Don't Sound So Disappointed

Since it seems to be a good day for posting things that may be unwise, I'll throw this out. In the middle of a news release dump from the APS, there's a story about a new study of physics pedagogy that found gender gaps persisting in spite of "active learning" techniques. This is in contrast to a previous study from Harvard.

What moves me to post, though, is a sentence from the middle of the news squib:

On the bright side, both male and female students performed better in the interactive classes than students laboring in traditional lecture-based classes. Overall, however, male students benefited as much or more than females, which doesn't help to narrow gender-based performance gaps.

That's actually a pretty good consolation prize, and deserves better than an "Oh, by the way..." aside in the middle of a downer article.

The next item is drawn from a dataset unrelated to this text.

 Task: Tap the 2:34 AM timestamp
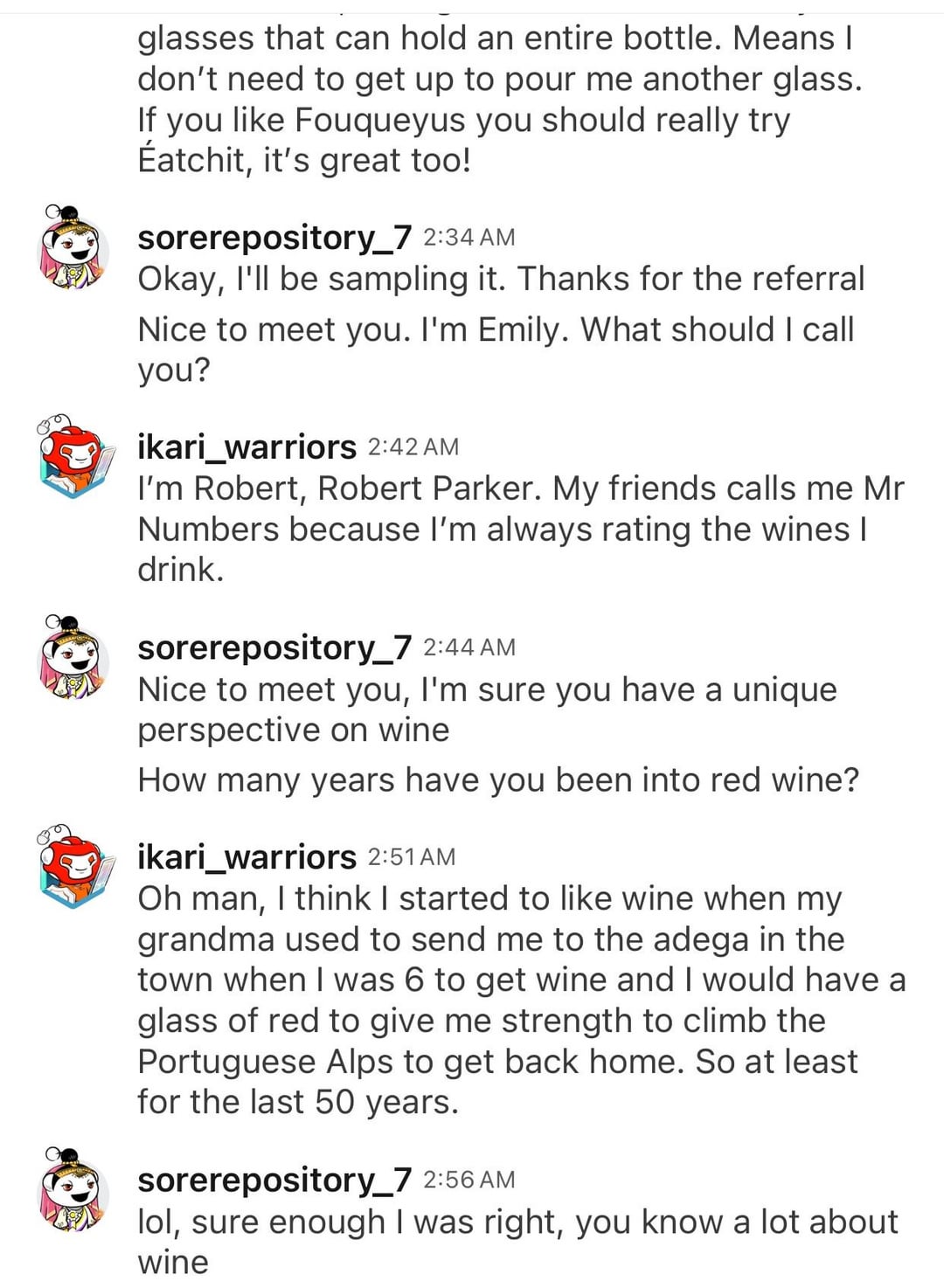click(x=469, y=238)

Ultimately, the goal of physics classes in college is to teach students about physics. And, by and large, we do a piss-poor job of it, regardless of the configuration of their genetalia. Only 3% of students who take introductory physics take another class in the subject, and the majority of students who take introductory physics don't actually learn very much. It's well documented that a traditional introductory class produces an increase of about 15% in the students' knowledge of basic mechanics concepts, which is pretty weak.

Given that context, I'll take an across-the-board increase in scores. Yes, it would be wonderful if we could close the gender gap in performance, but given that both men and women are starting from a very low level, a technique that raises everybody's scores is a major improvement, whether there's any differential gender benefit or not.

Now, I understand the emphasis on the gender results in the paper itself: within the physics education community, the idea that active learning classes improve student performance is just not news. We've known that for years, so the new result here is that the Colorado study didn't see the same gender-specific result seen at Harvard.

The news release, though, makes it sound like the fact that these techniques didn't close the gender gap is a major failure. "Ooops-- it worked for men, too. Well, onto the scrap heap with that idea..." That's a ridiculous position to take-- it's a negative result for the particular study being done in this paper, but it's a positive result for physics as a whole. The news release is going to a larger group than just the community of physics education researchers, and I wish they'd taken a different slant-- someone who isn't normally aware of the field might read this story and say "Well, active learning didn't help with the gender gap, so there's no point in trying it here," and that would be the wrong message to take away.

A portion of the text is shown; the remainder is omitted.